Il punto è che tutti dovrebbero ragionare politicamente: in una fase di composizione e scomposizione fra i poli- la guerra fratricida all’interno del pd ne è un esempio- il mattarellum è una scelta insensata, perché presuppone la creazione di un’alleanza prima del voto.

Comunque sia, se Berlusconi vuole portare a casa la legge elettorale proporzionale, deve scendere a patti con Renzi nell’ottica di un do ut des: tu mi dai il proporzionale, io ti do la legge pronta entro giugno. Anche perché, francamente, questo Parlamento ha esaurito la sua forza propulsiva e proseguire la legislatura vorrebbe dire far crescere il consenso dei 5 stelle, esattamente come accadde dopo l’esperienza Monti.

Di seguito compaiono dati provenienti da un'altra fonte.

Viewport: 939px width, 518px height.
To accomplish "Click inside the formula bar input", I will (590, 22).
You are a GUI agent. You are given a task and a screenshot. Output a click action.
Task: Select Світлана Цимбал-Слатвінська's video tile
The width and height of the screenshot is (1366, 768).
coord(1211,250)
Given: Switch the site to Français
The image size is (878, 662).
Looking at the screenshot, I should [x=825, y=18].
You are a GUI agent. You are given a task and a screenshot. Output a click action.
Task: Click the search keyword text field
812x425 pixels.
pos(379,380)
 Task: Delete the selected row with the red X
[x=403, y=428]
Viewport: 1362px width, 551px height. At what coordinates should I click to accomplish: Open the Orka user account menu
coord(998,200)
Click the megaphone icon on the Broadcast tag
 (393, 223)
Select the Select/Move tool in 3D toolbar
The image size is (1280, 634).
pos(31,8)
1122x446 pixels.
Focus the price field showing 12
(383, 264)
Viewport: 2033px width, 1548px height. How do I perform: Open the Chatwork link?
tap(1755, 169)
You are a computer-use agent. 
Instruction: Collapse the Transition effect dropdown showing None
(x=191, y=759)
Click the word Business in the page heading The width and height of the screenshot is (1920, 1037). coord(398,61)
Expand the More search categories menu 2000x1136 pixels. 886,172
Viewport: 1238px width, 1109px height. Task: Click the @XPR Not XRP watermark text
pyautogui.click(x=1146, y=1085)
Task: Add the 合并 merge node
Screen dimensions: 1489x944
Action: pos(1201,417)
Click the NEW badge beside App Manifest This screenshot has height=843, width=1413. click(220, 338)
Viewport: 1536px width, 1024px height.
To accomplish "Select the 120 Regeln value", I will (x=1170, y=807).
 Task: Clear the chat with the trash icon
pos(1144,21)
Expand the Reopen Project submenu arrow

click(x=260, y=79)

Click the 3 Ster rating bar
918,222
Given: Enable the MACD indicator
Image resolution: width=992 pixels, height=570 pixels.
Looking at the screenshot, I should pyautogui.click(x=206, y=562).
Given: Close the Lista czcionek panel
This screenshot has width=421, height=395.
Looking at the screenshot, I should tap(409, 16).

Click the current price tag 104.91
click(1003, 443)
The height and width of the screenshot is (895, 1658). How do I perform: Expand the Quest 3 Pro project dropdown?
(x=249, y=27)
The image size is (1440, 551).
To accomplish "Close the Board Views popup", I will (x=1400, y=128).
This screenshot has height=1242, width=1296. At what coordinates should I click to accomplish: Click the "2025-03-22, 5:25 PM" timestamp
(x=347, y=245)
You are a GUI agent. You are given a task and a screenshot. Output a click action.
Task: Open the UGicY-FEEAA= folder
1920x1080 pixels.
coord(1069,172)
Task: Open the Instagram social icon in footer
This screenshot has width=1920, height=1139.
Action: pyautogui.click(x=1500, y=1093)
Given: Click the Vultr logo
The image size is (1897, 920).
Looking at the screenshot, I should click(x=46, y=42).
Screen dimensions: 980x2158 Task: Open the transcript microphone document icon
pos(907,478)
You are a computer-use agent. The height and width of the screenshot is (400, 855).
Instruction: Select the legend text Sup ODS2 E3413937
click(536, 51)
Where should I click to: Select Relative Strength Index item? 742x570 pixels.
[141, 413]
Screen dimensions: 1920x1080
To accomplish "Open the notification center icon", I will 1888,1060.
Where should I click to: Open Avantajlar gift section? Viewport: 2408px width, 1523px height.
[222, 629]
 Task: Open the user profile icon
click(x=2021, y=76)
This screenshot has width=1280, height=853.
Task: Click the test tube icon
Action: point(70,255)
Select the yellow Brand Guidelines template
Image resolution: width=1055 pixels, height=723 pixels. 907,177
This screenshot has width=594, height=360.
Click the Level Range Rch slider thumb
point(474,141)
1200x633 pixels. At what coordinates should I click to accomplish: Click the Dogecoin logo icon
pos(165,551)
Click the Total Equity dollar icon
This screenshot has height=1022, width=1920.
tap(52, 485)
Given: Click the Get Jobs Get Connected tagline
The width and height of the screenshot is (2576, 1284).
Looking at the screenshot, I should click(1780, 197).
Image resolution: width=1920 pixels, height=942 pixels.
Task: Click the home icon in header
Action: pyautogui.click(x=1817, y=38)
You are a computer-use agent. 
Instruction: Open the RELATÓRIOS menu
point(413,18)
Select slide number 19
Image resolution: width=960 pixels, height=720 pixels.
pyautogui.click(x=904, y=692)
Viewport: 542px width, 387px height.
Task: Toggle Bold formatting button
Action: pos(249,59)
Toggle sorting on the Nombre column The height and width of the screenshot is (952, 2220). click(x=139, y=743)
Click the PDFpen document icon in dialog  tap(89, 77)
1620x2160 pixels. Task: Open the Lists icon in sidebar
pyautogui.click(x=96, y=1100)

Un’ultima battuta su Trump. 

Il populismo è il risultato dell’incapacità dei partiti tradizionali di dare una risposta alla crisi. La fase politica americana ricorda, per certi versi, quella italiana del 1994, quando, complici Tangentopoli e l’assurdo della storia, cioè che il Partito Comunista prendesse il potere dopo il crollo del muro e la sconfitta di quell’ideologia, Berlusconi vinse le elezioni.

Trump nasce nel partito repubblicano, ma ne è alternativo, così come lo è la sua base elettorale, quella tradizionalmente democratica dei cosiddetti Stati operai. La globalizzazione ha creato un meccanismo per cui da un lato si sono aperti grandi mercati, dall’altro ciò ha permesso l’ingresso di Paesi come la Cina che, privi di diritti sindacali e tutele per il lavoratore, li ha resi più competitivi, facendo sì che la classe media e quella operaia occidentali fossero private del compito della produzione. In questo modo, gli unici a trarne guadagno sono stati i detentori di grandi capitali, che si sono arricchiti, mentre i cittadini comuni si sono significativamente impoveriti.

Colpisce molto un dato: il significativo aumento del tasso di mortalità negli Stati Uniti nel segmento del maschio bianco fra i 40 e i 55 anni , segno evidente di come la crisi economica- che determina l’impossibilità di ricorrere alle cure mediche- abbia colpito soprattutto middle-class e operai.

Trump ha avuto il merito di comprendere tutto questo: oggi, non a caso, ha portato gli Stati Uniti fuori dal TTIP, il trattato commerciale simbolo della globalizzazione selvaggia. Il nuovo presidente americano non è altro, che la risposta all’incapacità della sinistra di rappresentare quella classe media e operia vittima della globalizzazione. In fondo, gli interlocutori di Trump sono i nuovi poveri dell’Ohio o del Michigan, quelli della Cinton-ce lo dicono le email- assidui frequentatori di Wall street.